START Study material

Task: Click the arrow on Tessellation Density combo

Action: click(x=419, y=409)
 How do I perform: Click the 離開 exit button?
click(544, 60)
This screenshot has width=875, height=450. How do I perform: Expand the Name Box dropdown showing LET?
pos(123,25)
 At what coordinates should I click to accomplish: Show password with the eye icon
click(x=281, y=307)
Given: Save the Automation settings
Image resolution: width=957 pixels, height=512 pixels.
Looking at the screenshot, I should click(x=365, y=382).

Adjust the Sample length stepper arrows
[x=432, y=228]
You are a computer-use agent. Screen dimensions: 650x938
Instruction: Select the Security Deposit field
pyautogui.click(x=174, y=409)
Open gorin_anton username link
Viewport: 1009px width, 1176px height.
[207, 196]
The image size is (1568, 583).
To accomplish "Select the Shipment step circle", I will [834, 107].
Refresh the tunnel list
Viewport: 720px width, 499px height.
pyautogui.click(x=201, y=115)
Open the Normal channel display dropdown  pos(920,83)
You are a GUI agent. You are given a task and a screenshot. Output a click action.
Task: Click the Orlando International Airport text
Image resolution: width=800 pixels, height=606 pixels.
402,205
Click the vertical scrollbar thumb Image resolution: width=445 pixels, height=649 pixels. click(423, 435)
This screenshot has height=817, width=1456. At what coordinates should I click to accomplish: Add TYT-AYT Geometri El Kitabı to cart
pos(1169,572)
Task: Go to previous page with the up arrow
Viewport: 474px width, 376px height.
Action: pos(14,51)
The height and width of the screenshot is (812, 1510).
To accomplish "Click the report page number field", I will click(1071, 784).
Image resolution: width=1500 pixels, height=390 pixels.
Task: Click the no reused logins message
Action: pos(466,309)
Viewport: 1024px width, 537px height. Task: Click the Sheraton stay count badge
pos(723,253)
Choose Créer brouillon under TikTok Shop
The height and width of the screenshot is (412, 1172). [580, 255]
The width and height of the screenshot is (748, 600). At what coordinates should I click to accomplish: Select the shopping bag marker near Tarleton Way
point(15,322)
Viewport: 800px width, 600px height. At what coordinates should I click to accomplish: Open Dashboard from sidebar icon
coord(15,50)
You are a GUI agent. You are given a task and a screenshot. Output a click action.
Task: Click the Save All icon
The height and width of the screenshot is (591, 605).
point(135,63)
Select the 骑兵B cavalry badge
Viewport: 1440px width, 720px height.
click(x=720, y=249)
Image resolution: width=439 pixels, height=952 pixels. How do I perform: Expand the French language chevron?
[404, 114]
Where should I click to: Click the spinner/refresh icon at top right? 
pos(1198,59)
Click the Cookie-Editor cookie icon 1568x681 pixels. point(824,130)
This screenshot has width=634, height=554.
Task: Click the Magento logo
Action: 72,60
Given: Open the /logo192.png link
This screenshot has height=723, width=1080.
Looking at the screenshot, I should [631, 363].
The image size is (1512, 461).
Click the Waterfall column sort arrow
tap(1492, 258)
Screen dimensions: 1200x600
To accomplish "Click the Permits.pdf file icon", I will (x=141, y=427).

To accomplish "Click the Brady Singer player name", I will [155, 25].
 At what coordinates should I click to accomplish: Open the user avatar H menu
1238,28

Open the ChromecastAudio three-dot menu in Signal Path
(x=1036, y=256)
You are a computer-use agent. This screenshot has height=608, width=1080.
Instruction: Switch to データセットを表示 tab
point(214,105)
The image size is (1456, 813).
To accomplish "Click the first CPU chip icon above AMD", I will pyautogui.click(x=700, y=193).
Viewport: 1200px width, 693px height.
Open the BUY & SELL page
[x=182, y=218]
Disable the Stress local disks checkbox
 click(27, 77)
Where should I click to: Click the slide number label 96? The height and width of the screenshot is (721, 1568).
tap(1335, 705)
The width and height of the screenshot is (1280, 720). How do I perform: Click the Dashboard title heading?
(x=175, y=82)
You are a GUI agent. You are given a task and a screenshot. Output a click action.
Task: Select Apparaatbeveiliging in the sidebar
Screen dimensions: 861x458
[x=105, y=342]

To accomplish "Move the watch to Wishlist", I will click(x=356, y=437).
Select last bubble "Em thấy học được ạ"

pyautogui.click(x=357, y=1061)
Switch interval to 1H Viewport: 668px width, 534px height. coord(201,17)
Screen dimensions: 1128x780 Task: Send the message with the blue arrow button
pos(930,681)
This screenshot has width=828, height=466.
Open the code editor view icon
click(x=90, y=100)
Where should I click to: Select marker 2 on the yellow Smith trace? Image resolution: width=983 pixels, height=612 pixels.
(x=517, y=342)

END Study material

_Brief_
Check each line of the records for "size" and copy the ones that contain it.

_Task response_
The image size is (1568, 583).
The image size is (1512, 461).
The image size is (1456, 813).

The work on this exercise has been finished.